• [ABOUT THIS TASK]:
Pick up at the line with "Screen dimensions: 434x243". Write it out exactly, along with each later line through the end of the data, and nothing more.

Stored items

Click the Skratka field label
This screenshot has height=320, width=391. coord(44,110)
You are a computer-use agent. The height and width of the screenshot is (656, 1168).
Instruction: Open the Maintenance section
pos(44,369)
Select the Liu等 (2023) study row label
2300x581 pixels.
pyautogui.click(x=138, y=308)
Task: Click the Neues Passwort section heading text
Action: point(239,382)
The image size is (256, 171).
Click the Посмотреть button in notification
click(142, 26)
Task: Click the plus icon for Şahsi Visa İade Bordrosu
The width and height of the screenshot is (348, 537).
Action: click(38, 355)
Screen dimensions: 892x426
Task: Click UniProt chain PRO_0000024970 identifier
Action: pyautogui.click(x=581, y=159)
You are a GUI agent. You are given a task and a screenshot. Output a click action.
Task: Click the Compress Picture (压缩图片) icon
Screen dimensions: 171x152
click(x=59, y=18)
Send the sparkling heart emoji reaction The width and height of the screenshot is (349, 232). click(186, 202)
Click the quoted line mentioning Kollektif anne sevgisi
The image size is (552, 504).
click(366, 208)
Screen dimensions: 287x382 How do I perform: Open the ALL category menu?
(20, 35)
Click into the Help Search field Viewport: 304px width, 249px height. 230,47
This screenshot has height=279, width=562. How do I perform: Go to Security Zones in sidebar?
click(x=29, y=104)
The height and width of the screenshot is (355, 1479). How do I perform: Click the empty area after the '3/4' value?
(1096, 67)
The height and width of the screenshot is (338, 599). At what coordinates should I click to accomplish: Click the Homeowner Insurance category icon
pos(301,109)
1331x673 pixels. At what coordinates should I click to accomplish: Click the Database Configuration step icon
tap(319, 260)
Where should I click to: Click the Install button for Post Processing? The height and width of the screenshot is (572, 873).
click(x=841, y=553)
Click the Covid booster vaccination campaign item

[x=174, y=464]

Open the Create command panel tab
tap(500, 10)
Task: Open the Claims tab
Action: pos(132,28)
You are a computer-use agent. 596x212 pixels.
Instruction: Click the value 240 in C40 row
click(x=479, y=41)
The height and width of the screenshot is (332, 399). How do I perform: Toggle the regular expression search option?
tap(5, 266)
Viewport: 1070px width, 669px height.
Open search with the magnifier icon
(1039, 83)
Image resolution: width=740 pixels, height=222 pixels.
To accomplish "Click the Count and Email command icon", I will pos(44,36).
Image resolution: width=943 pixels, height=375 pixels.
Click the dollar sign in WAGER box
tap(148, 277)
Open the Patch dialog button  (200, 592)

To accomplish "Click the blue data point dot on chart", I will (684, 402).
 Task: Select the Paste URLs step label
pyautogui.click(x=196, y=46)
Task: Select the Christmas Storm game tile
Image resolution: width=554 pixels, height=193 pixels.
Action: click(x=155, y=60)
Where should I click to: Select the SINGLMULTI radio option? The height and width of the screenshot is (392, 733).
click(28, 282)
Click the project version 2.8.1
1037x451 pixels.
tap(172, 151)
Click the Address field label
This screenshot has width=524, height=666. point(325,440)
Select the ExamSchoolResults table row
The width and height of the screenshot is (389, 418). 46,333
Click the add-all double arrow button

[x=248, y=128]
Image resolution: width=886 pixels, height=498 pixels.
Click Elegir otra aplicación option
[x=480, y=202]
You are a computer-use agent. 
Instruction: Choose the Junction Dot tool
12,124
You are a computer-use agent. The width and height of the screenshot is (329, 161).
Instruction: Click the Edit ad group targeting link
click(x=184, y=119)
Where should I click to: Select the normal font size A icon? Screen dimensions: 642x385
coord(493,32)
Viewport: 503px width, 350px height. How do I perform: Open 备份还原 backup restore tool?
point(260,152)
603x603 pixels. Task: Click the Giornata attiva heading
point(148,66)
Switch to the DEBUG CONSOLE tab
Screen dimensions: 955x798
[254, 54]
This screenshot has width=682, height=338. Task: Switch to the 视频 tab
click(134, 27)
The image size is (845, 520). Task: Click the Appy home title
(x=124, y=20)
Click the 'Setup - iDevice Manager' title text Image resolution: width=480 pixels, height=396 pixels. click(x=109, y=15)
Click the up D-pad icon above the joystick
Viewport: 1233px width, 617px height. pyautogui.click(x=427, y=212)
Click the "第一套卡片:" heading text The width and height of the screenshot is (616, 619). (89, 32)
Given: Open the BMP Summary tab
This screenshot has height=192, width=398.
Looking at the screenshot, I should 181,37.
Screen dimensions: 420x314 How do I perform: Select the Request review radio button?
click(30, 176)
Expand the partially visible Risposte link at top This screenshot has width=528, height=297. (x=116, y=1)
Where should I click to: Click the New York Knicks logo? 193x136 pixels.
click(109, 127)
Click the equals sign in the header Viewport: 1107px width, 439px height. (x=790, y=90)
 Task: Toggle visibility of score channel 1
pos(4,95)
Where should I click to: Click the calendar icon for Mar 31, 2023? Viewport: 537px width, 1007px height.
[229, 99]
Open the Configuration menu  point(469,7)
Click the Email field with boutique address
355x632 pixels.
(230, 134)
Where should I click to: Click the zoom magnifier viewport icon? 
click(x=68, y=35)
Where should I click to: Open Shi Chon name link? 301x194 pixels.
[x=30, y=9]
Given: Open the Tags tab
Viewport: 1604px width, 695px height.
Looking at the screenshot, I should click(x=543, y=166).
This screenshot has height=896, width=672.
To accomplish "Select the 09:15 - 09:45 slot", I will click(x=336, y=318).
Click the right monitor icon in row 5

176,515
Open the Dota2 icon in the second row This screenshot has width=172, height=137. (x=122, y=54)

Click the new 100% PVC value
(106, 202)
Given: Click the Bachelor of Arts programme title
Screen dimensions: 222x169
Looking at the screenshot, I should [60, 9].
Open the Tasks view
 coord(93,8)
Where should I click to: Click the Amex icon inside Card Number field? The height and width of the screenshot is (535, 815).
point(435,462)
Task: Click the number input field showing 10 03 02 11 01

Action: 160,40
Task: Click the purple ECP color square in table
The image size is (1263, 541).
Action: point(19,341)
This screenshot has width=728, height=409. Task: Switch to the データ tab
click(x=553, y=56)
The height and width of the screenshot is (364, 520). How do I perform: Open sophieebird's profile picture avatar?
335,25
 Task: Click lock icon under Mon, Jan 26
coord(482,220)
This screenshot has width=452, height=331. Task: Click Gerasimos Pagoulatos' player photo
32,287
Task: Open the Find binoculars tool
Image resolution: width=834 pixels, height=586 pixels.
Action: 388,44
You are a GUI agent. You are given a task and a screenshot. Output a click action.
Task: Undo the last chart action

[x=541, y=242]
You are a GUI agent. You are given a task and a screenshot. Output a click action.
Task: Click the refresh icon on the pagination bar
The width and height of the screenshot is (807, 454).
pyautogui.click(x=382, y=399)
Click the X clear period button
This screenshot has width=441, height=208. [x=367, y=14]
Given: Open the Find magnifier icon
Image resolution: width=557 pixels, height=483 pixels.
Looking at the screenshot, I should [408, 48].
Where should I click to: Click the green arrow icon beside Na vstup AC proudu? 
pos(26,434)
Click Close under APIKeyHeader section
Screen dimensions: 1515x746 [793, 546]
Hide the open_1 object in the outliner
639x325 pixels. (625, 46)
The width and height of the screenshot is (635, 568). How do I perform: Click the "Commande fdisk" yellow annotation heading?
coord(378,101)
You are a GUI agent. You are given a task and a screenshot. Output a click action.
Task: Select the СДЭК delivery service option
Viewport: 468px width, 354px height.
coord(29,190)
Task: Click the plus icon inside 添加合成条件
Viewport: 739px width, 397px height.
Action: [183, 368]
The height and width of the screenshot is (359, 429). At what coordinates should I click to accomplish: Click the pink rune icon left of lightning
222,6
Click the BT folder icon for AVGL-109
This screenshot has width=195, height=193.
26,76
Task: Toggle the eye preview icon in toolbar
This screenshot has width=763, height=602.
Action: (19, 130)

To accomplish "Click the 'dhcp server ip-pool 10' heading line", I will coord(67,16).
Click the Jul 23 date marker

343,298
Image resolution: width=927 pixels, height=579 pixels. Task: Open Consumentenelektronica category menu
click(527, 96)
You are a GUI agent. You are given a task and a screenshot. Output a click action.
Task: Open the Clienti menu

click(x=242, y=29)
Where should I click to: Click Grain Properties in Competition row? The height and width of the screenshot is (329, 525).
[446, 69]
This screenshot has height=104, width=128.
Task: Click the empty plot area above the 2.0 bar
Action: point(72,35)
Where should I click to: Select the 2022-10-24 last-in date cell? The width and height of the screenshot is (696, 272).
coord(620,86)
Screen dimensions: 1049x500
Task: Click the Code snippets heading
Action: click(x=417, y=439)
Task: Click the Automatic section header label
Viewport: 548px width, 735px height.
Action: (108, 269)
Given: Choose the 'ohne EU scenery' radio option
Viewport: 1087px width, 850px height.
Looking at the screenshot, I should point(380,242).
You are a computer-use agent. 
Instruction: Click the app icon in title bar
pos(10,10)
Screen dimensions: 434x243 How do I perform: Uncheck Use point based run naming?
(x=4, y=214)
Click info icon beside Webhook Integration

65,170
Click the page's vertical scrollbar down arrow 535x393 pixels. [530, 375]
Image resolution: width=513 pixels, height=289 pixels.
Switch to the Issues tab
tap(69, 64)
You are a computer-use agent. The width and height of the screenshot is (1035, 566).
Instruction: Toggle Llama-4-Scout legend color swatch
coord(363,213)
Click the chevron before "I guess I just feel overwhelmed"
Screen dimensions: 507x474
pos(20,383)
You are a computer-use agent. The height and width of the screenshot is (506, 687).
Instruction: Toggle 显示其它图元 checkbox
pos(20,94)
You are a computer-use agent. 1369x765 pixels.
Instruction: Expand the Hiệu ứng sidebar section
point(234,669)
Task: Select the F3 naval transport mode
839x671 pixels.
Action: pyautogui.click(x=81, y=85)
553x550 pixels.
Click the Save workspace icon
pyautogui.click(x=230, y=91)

• [RESULT OF THIS TASK]:
Screen dimensions: 434x243 How do I perform: Uncheck Use point based run naming?
(x=4, y=214)
Click info icon beside Webhook Integration

65,170
Click the page's vertical scrollbar down arrow 535x393 pixels. [530, 375]
Image resolution: width=513 pixels, height=289 pixels.
Switch to the Issues tab
tap(69, 64)
You are a computer-use agent. The width and height of the screenshot is (1035, 566).
Instruction: Toggle Llama-4-Scout legend color swatch
coord(363,213)
Click the chevron before "I guess I just feel overwhelmed"
Screen dimensions: 507x474
pos(20,383)
You are a computer-use agent. The height and width of the screenshot is (506, 687).
Instruction: Toggle 显示其它图元 checkbox
pos(20,94)
You are a computer-use agent. 1369x765 pixels.
Instruction: Expand the Hiệu ứng sidebar section
point(234,669)
Task: Select the F3 naval transport mode
839x671 pixels.
Action: pyautogui.click(x=81, y=85)
553x550 pixels.
Click the Save workspace icon
pyautogui.click(x=230, y=91)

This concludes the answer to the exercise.